* [Problemi e compiti]:
• 1. Nel brano sul Carnevale nel Cilento, per quanto tempo si cuociono al forno le lasagne?
• 2. Nel brano sul Carnevale nel Cilento, perché le lasagne si mettono a cuocere in acqua con un po' d'olio? Rispondi in una o due frasi.

* [Brano di testo]:
::::::::::
Il Carnevale era dunque il trionfo di una sorta di liberazione temporanea dalla verità dominante e dal regime esistente, l’abolizione provvisoria di tutti i rapporti gerarchici, dei privilegi, delle regole e dei tabù.

Tale periodo , sia esso a carattere cristiano o pagano, ha sempre avuto un ruolo di sacra simbologia nella tradizione culturale del Cilento. Il rito carnevalesco, con la sfilata di piazza e la rappresentazione della morte del Carnevale, è la più schietta manifestazione dell'atto liberatorio; momento unico e propizio per entrare nel nuovo rito cosmico della Vita , coincidendo con gli antichi riti dell'inizio della Primavera. Il martedì grasso, si rivela, dunque, un'ulteriore occasione per gustare i piatti tipici cilentani quali le nocche, i cannuoli, le lasagne e i maccheroni con la carne di maiale.

Lasagne: ricotta, formaggio a pezzetti , salsiccia, uova sode a fettine,polpette, carne in salsa, formaggio grattugiato, 1 kg farina, 3 uova, un pizzico di sale, acqua calda a sufficienza. " Si fa un impasto con farin, uova,sale e acqua calda. Si stende la sfoglia, ben tirata, e si tagliano le lasagne che vanno messe a cuocere con acqua e un pò d'olio in modo che non attacchino fra loro. Appena cotte, si stendono in un tegame cosparso di sugna e salsa; si farciscono con gli ingredienti e abbondante formaggio grattugiato; si ricopre con altro strato di lasagne e poi gli ingredienti; il tutto si fa cuocere al forno per circa mezz'ora".

Maccaruni re casa: salsiccia, muso di maiale, lingua, sugo di pomodoro, poca acqua, poco olio, farina. " Si fa un impasto con farina di grano duro; se ne ricavano maccheroni di 15-20 cm ognuno che vengono incavati con un ferro di forma quadrata, dallo spessore di 2-4 mm; si passano con farina asciutta in modo che non attacchino; fatti asciugare per qualche minuto, vengono calati in acqua bollente. Appena cotti, si condiscono con la salsa già pronta e così preparata: si soffrigge qualche sfoglia di cipolla unitamente a salsiccia, muso di maiale e lingua ridotti in piccoli pezzi; quando divengono dorati si aggiunge pomodoro in bottiglia; si fa cuocere il tutto a lungo, fino ad ottenere una salsa molto concentrata".
::::::::::
* [Contenuto del dataset]:
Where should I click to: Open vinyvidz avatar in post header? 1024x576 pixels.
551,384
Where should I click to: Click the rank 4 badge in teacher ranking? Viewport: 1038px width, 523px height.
::::::::::
* [Soluzioni punto per punto]:
• 1. Per circa mezz'ora.

• 2. Si aggiunge un po' d'olio all'acqua di cottura perché le lasagne non si attacchino fra loro.